_Stored data_.
──────

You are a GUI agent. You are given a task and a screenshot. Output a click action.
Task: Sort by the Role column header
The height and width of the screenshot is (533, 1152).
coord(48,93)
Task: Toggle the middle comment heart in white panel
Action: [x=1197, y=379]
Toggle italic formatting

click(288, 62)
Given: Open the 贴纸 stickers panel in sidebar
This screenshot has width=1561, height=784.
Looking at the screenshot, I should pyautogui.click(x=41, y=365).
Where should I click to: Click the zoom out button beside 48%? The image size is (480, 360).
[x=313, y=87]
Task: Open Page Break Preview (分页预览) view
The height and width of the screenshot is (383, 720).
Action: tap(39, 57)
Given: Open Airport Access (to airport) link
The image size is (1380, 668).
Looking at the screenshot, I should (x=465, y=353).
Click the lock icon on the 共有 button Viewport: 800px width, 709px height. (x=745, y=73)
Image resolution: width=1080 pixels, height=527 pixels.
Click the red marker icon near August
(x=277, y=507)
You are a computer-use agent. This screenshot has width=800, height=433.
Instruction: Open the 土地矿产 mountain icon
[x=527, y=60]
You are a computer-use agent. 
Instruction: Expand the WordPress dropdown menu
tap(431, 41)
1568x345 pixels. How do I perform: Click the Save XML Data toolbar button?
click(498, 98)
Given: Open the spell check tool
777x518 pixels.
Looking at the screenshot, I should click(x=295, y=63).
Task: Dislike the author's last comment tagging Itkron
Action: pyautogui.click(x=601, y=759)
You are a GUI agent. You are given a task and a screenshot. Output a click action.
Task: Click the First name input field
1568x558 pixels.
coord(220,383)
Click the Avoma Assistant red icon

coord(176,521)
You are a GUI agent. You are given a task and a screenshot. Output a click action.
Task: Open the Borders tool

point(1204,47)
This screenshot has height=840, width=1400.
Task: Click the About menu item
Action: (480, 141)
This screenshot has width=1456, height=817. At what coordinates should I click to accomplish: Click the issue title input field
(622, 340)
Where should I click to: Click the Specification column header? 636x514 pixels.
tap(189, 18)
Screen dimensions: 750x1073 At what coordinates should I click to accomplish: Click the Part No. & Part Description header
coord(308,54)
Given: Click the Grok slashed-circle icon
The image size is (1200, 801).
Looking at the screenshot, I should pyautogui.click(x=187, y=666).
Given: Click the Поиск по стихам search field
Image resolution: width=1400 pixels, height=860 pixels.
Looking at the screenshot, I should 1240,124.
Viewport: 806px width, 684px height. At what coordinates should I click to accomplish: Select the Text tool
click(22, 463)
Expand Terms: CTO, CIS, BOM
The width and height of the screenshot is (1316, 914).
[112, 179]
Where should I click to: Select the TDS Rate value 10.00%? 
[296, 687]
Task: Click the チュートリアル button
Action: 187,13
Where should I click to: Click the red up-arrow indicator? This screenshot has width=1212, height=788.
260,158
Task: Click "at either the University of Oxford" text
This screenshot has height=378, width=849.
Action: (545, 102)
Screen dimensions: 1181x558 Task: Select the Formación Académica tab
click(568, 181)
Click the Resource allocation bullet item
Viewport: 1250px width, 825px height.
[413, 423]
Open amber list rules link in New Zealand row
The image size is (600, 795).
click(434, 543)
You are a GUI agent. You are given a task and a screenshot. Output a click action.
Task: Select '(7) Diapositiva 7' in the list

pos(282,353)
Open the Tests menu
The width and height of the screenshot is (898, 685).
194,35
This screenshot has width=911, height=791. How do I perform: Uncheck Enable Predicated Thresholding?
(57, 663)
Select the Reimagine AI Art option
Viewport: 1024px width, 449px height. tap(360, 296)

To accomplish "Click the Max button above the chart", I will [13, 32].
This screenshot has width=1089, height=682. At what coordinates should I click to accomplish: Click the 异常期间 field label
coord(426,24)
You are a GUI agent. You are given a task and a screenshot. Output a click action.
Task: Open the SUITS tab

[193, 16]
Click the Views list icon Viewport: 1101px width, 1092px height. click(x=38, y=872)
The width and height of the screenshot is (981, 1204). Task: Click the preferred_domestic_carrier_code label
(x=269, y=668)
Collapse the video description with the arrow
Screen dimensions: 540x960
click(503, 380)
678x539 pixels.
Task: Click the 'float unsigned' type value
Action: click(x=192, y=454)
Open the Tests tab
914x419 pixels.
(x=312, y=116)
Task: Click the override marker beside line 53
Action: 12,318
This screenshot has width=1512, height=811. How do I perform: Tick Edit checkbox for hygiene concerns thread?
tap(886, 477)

──────

_TASK GOAL_. Please copy every line of the data that carries the string "link".

_YOUR SOLUTION_.
Given: Open Airport Access (to airport) link
Open amber list rules link in New Zealand row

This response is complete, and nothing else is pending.